The artist has undertaken to flip some of our most persistent cultural tropes: America, a woman alone on the road, the West, wilderness, and the state of man in nature. She has also consciously deployed a motif (dear to me) of the subjective documentary approach, where beyond that being depicted, we are also expected to consider the identity of the photographer. At the very least, it seems integral to the reading of this work to know the photographer is a woman. (Even if we weren’t told the gender of the photographer, these images of men don’t look like the work of a peer’s or at least someone they have no romantic interest in, as evidenced by many of their telling gazes.)
In addition, this work is interesting because as a woman and photographer, I cannot help but question the imagined personal risk involved in manufacturing these works with all the necessary transaction involved with sitters both pre- and post-portrait session. (In general though the perceived effort behind the making of an image does not sway me.) In reviews of this work I’ve read written by men, this topic is not broached. Perhaps I am reading too much, but the question constantly returns: “What is she doing there?” Why this ongoing playing with chance that the shooting of a portrait in presumed isolated locations with strangers (who are mostly unaware of the art context and perhaps confused by the initial invitation to be photographed) will go as planned and negotiated? This is not to say that the risk taking isn’t completely admirable.
Then, finally, who are these pictures for? Who is the intended audience? Not that it matters because the work is formally rich enough to transcend such divisions. However, I feel we are looking at more than an August Sander–esque documentary series of the Western male archetypes at a particular point in time; we are also looking at a double-sided portrait, containing both an investigation and a projection, where we imagine the self-image of the photographer as some kind of solitary huntress–perhaps lion tamer–and evidence and celebration of a new brand of feminism.
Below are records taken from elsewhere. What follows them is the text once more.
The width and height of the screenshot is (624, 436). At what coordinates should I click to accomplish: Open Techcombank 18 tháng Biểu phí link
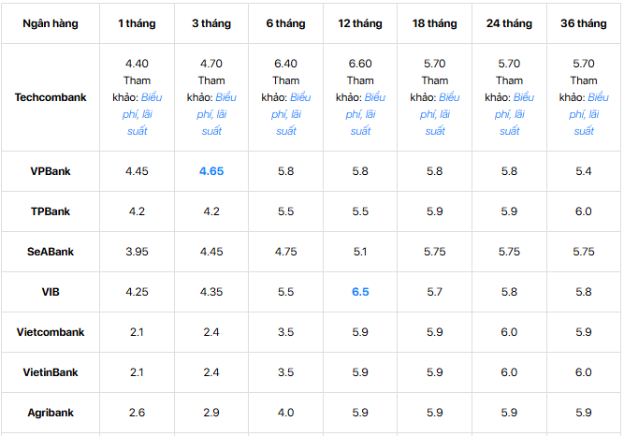coord(435,114)
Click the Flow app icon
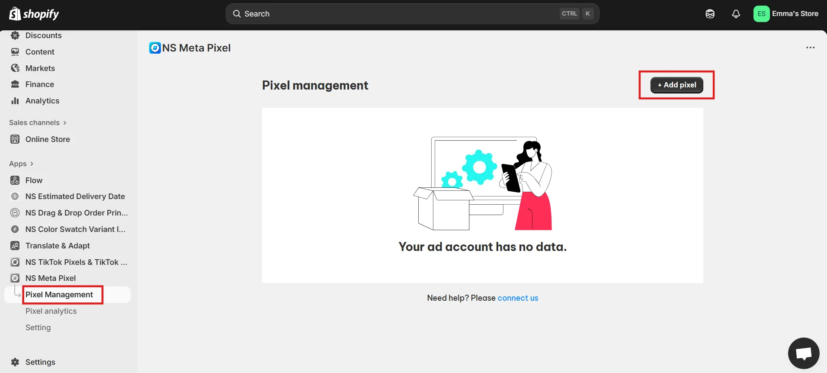Screen dimensions: 827x373 click(x=15, y=180)
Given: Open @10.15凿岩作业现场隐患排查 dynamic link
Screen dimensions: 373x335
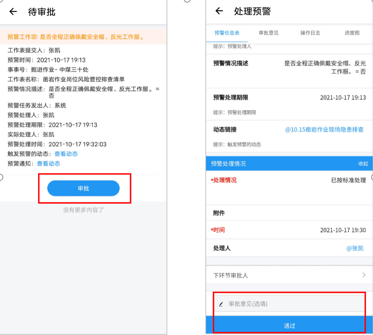Looking at the screenshot, I should 324,130.
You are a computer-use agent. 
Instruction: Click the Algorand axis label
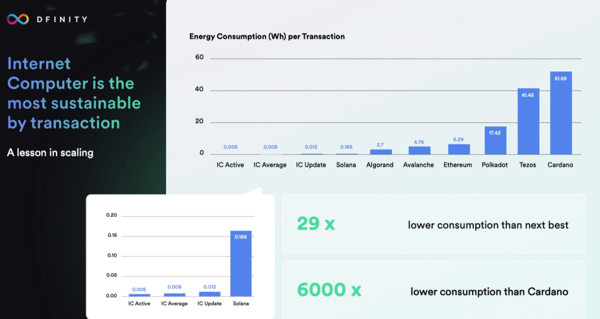click(380, 165)
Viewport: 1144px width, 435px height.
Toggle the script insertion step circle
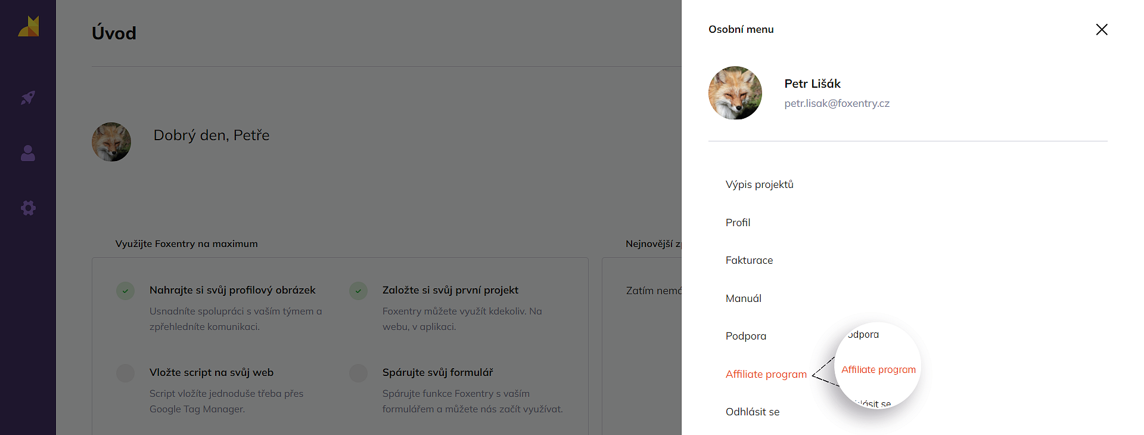(125, 373)
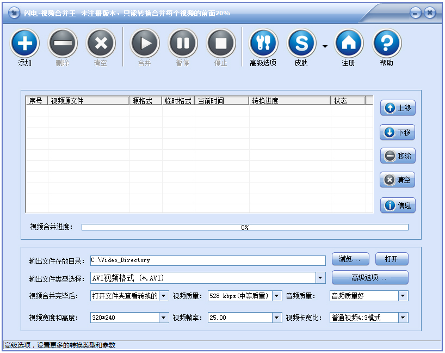This screenshot has width=445, height=353.
Task: Click the Move Down (下移) button
Action: pyautogui.click(x=398, y=132)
As we follow the artist’s journeys from the “cultivated” East to “wild” West from the cadets of West Point in her 2010 The Gray Line series, to the different uniformed personas of the cowboy and loner in Manifest, we sense an increased risk of personal danger due to these new uncharted and semi-lawless subjects. Her journey perhaps mirrors the once-cherished Manifest Destiny myth where personal heroics ensured our American right to prevail.
More to the point, I suspect that the photographer, like many of us steeped in the evolving face of patriarchy, is rethinking that grand nostalgic notion. Accordingly the Manifest series intentionally and necessarily aims to record the changing reality versus the well-trodden mythology of the West. Perhaps this is where the truncated but still beautiful landscapes come into play–not that I doubt that Romantic nineteenth-century vistas were also plentiful.
In any case the men depicted here, despite their rugged individuality, do not seem up to the task of discovering/rescuing America. Further, it appears that even our distinct concept of America as an isolated country is fading. How is the country to be seen as actually quarantined from the rest of humanity forced to heed the prevailing forces of global economics and capitalism? So much of the previous search for heroes seems like closing the stable door after the horse has left. Realistically our hopes should probably no longer be with the individual, no matter how much he is like the film character Crocodile Dundee, victorious both in the Outback as well as among the powered elite.
Potter has assembled her male subjects almost as if they were reverse film noir character heroes bathed in western light. However, while they are empathically portrayed, their personal space is intentionally constrained and mostly there is nowhere for them, the artist or viewer to go, which is both symbolic and a breeding ground for confrontation. Admirably these men wish to retain their otherness and resist being commoditized. This friction endows each portrait with an electric charge. So much so that in one of her almost set-like shallow landscapes, Winter Landscape (spots), 2014, I persist in reading the trace of a bullet hole piercing “the surface” of dense vegetation.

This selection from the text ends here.